Die individuell richtige Behandlungsform finden
So verschieden wie die Ausprägungen der Erkrankung, so verschieden sind auch die Betroffenen und deren Lebensumstände. Die individuell richtige Therapie für jeden an Schuppenflechte Erkrankten zu finden, ist ein zentrales Therapieziel.
Welcher Schweregrad vorliegt (generelle Einteilung in leicht, mittelschwer und schwer), entscheidet der Arzt nach seiner therapeutischen Erfahrung, dem prozentualen Anteil der betroffenen Körperoberfläche oder einem speziellen Schweregradindex, dem PASI (englisch: Psoriasis Area Severity Index). Dieser erfasst sowohl Rötung, Schuppung und Dicke der einzelnen Plaques sowie die Ausbreitung derselben am Körper. Aber auch die Lebensqualitätsbeeinträchtigung, gemessen am DLQI kann ein Entscheidungskriterium über den Schweregrad sein.
Generell gilt: Bei leichten Formen, auf der Schweregradskala unterhalb einem DLQI oder PASI von 10 und/oder weniger als 10% betroffener Körperoberfläche sind zunächst äußerliche Therapien mit Cremes und Salben oder Licht angezeigt. Ab einem DLQI oder PASI von 10 oder über 10% betroffener Hautareale gelten Patienten als mittelschwer bis schwer betroffen, dann ist eine innerlich wirksame (systemische) Therapie angezeigt. Diese Einteilung gilt aber nur bedingt.

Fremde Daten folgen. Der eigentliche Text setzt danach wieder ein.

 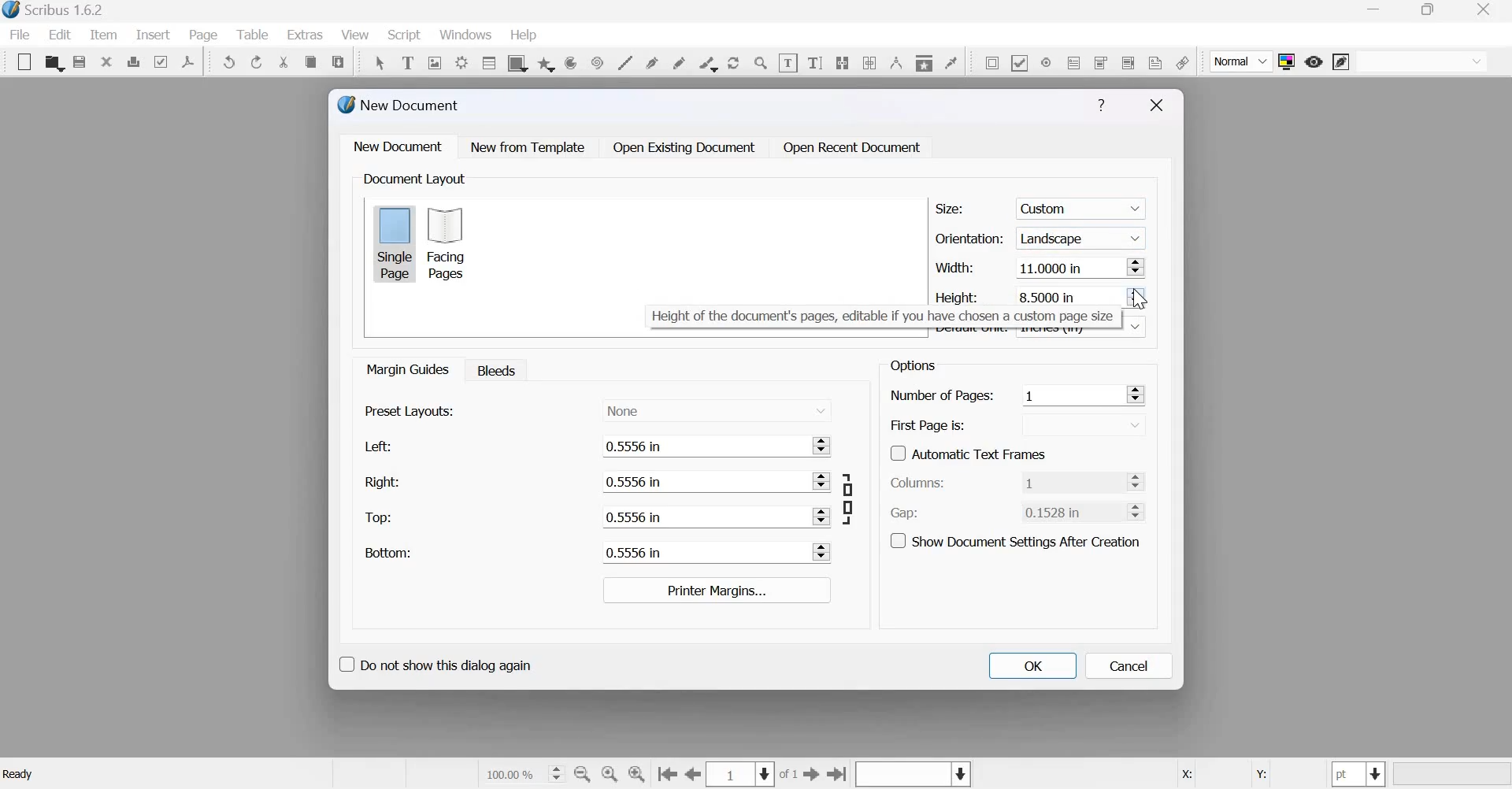 What do you see at coordinates (1127, 61) in the screenshot?
I see `PDF list box` at bounding box center [1127, 61].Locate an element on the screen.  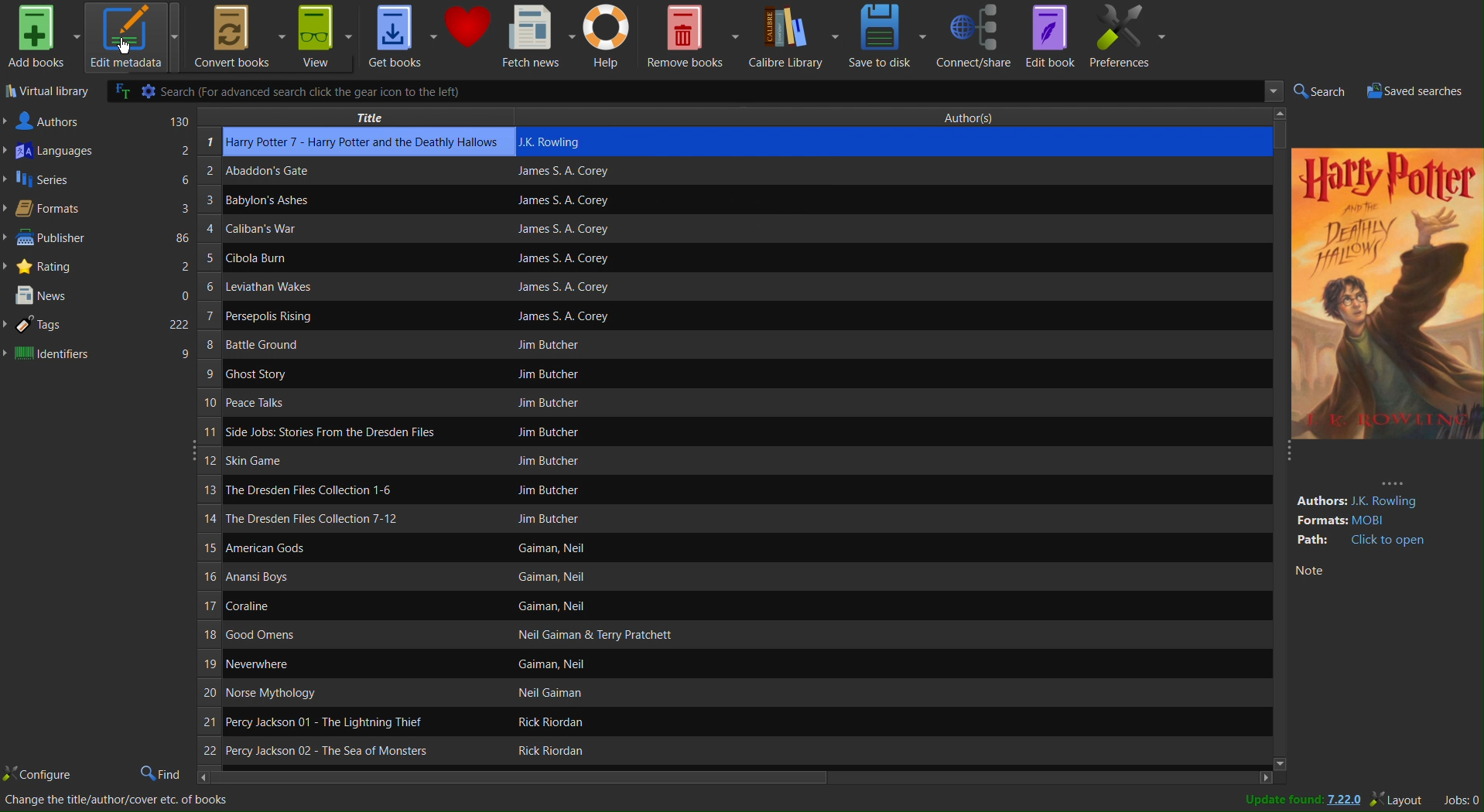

Auch spielen die Lebensqualität und der Leidensdruck eine große Rolle bei der Auswahl der Therapie, denn jeder Betroffene hat andere Bedürfnisse. Zeigt sich die Schuppenflechte vorwiegend an sichtbaren Körperstellen wie Hände, Kopfhaut, Gesicht kann auch bei einer geringeren betroffenen Körperoberfläche eine systemische Therapie angezeigt sein, wenn dies den Betroffenen belastet und im Beruf bei sozialen Kontakten stört.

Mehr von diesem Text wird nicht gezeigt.